Pocas obras como las de este autor, siempre a caballo entre la filosofía y la novela, el ensayo y el teatro, han ido tan dirigidas hacia la acción. Su periodismo, una vez trasladado a París (fue articulista de Le Libertaire o Solidaridad Obrera, entre muchos otros diarios), se convierte en una combate férreo contra todo tipo de fascismos e injusticias. La ideología no puede encarcelar al hombre, y también critica, sin tapujos, los dogmatismos de la izquierda. Dicen que por ello se distancia de Sartre, aunque también hay dudas sobre si esa confrontación fue tan profunda como muchos se encargaron de difundir.
Sobre El extranjero, Camus dice: "no es ni realista ni fantástica. Me parece más bien un mito encarnado, pero muy arraigado en la carne y el calor de los días". Y es que la potencia de su proyecto radica, precisamente, en esa actualización del mito clásico, en la creación de arquetipos a partir de alegorías que interpelan al lector y que son reflejo de la soledad y el desamparo a los que el hombre moderno se somete mecánicamente. La humanidad va hacia el suicidio colectivo. La única solución, la única posibilidad de dejar de cargar día a día con la misma roca, es la creatividad.
La lucha, constante, ha de renunciar a la violencia: "es necesario tener en cuenta la tentación del odio. Ver asesinados a nuestros seres queridos no es una escuela de generosidad.

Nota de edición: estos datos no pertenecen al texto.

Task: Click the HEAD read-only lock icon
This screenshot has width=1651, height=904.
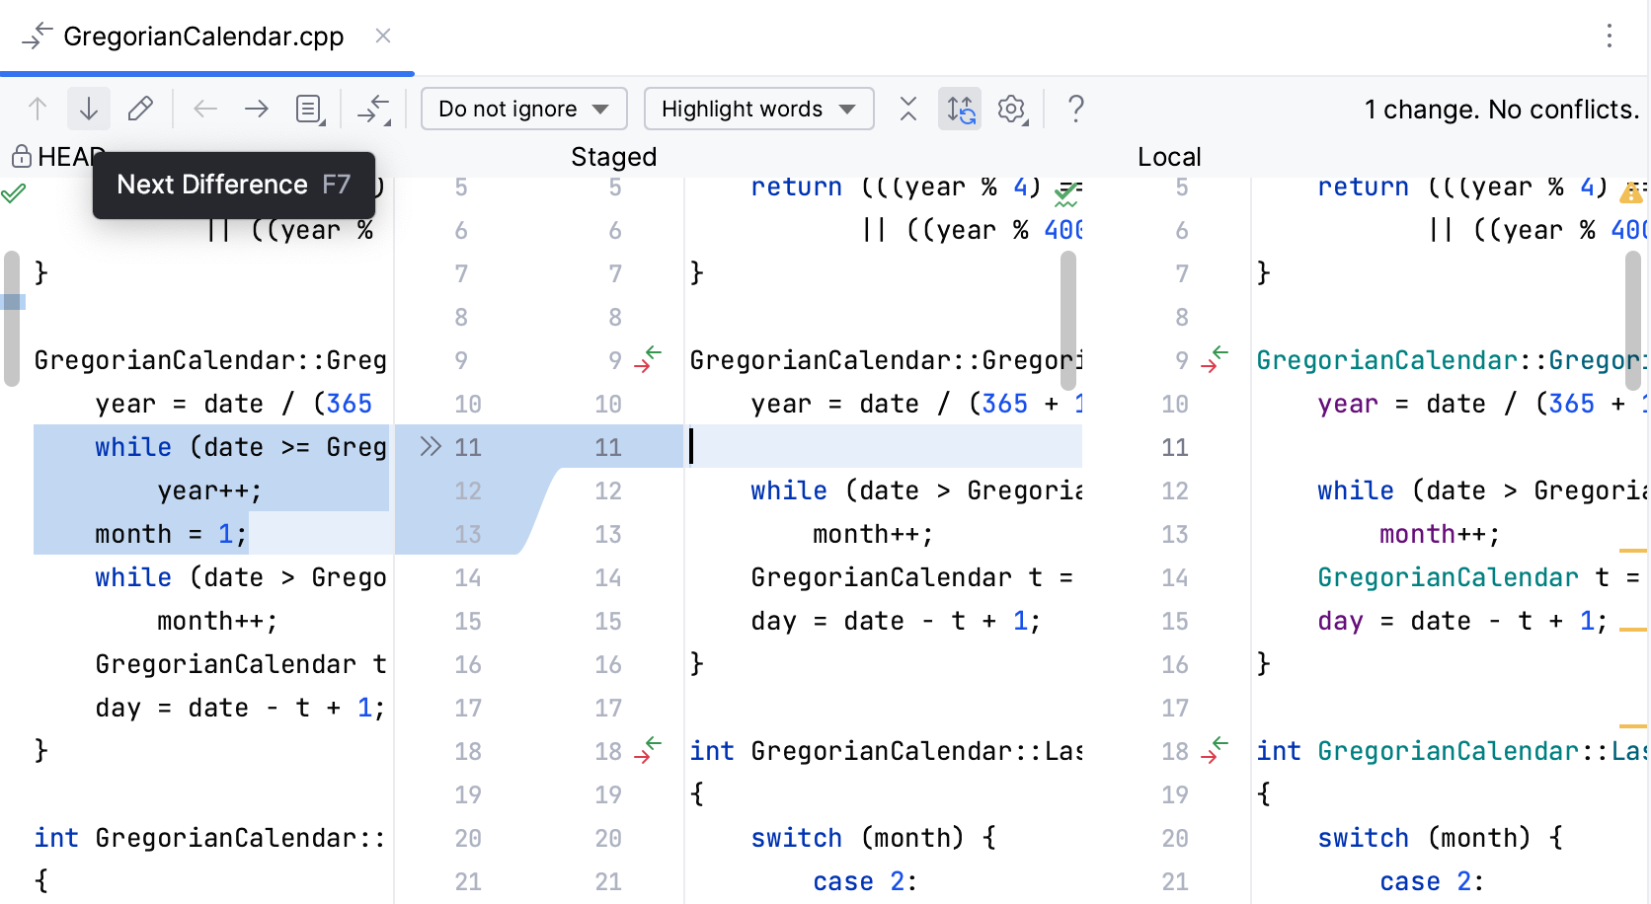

Hubo que sobreponerse a esa tentación. Yo lo hice. Es una experiencia importante", declara en una entrevista de 1957. Entonces, ¿cómo emprender el combate contra el totalitarismo y el pensamiento único? Hay que repensar la vida, el transcurso de nuestras jornadas, para poder afrontar cualquier batalla: "Tal vez incluso existan dos tiempos, el que observamos y el que nos transforma".
También hay que tomar conciencia del mal como algo que no nos es ajeno. La responsabilidad de cómo el poder ejerce su fuerza contra nosotros mismos es, a la vez, también nuestra: "cada uno lleva consigo la peste, porque nadie, absolutamente nadie en el mundo, es inmune a ella". El individuo debe reclamar su espacio, cabalmente, para conocer que es parte de una comunidad. No se puede vivir de espaldas al sufrimiento ajeno, no puede silenciarse la opresión. El testigo no es ciego.
En uno de sus cuadernos de notas, apuntaría: "Al despertar de las grandes crisis históricas nos encontramos tan disgustados y enfermos como la mañana que sigue una noche de excesos. Pero no existe ninguna aspirina para la resaca histórica".
El peligro de la inercia
Su primera novela, L’Étranger (1942), es un texto relativamente corto, pero con un protagonista que desde las primeras líneas representa al ser humano incapaz de sentirse parte de la comunidad en la que vive, que se ha desprendido de sus afectos, y que tan sólo se mueve por la indiferencia y la inercia. ¿Quién es Meursault? ¿Por qué todo parece darle igual?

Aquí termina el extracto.